Ostensibly, an Eastern Europe outside of NATO would have placated Russia, and Putin would behave better. But this counterfactual is unlikely and has become less and less believable over the decades, given Putin’s nationalist-revanchist foreign policy and repressive domestic policy. There is no reason to think that Russia would have allowed Eastern Europe to find its own way democratically. Putin has made it clear that he thinks the Soviet Union’s implosion was terrible. It is at least as plausible that Putin would have tried to bully those unallied eastern European states, as Russia had done in the past. So the argument that expanding NATO was a ‘liberal illusion‘ misses the clear geopolitical value of expanding NATO: Russian revanchism was at least as likely as Russian restraint had NATO not expanded, and integrating Eastern Europe into the West was a huge victory for both Western geopolitical interest and its values.
A Quagmire Awaits
So now Putin has painted himself into a corner. He has built his foreign policy around a confrontation with NATO, but he has neither the domestic strength at home for a sustained foreign military campaign – Russia’s GDP is smaller than South Korea’s and the country’s economy is corrupt and already under sanction – nor a small, pliant target, like Georgia in 2008, in Ukraine today.
If Putin partially invades Ukraine – through a mix of military force, support for militias, subversion and so on – the war will likely degenerate into a quagmire like Iraq or Vietnam. Ukraine would indeed lose any direct battlefield contests with the Russian army, but Ukraine’s large, nationalist population is almost certain to widely resist the incursion through asymmetric and guerilla action, pinning down the Russian military in a ‘forever war’ semi-occupation from which it could not withdraw without losing. The war would further Russia’s isolation from the world economy because of the dramatically stepped-up sanctions sure to follow. Moscow will become more dependent on China, and most of Europe will turn enough more sharply against Putin. Pressure to find alternatives to the Nord Stream 2 pipeline will rise significantly. Eastern European countries will increase their defense spending.

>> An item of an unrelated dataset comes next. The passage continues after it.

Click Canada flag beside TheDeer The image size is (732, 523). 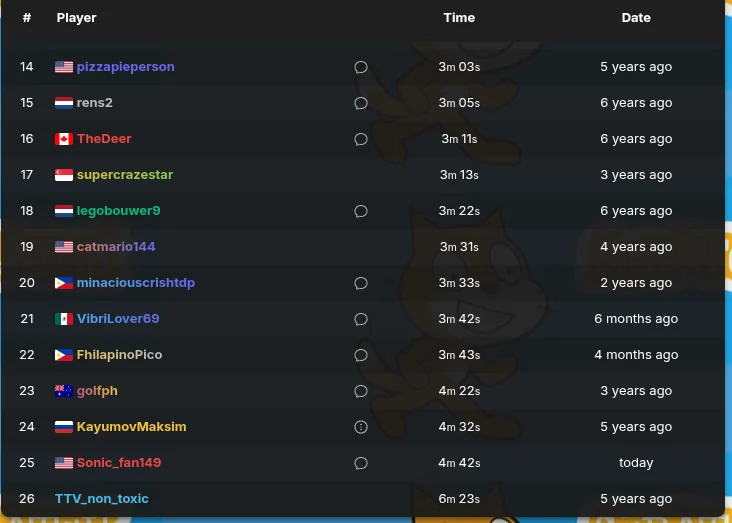point(64,139)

U.S. troops may be stationed further east in NATO.
Alternatively, if Putin tried to avoid a quagmire by actually conquering the whole of Ukraine and absorbing it in a full-scale war, Russia would be isolated from the Western economy for a generation. It would be expelled from the SWIFT inter-bank exchange system and the political support for Nord Stream 2 would disappear. NATO defense spending would explode. Even China might not back away if Russia got pulled into a major offensive war of its own choosing, complete with mass civilian casualties. The risk of outright conflict with NATO would rise.
Biden is Wise to Wait
U.S. power is based in America’s large, dynamic economy and its skilled, power-projectable military, complemented by its many alliance relationships around the world. Were Putin to invade Ukraine, none of that would change. In fact, U.S. alliances would likely tighten as states drifted away from Russia in fear. Whether the U.S. should help Ukraine and how much is a tough policy question, but Putin’s dilemma is far worse than alarmist, threat-inflating U.S. media coverage suggests. This is probably why Putin, for all his braggadocio, has not attacked. He is looking for an exit.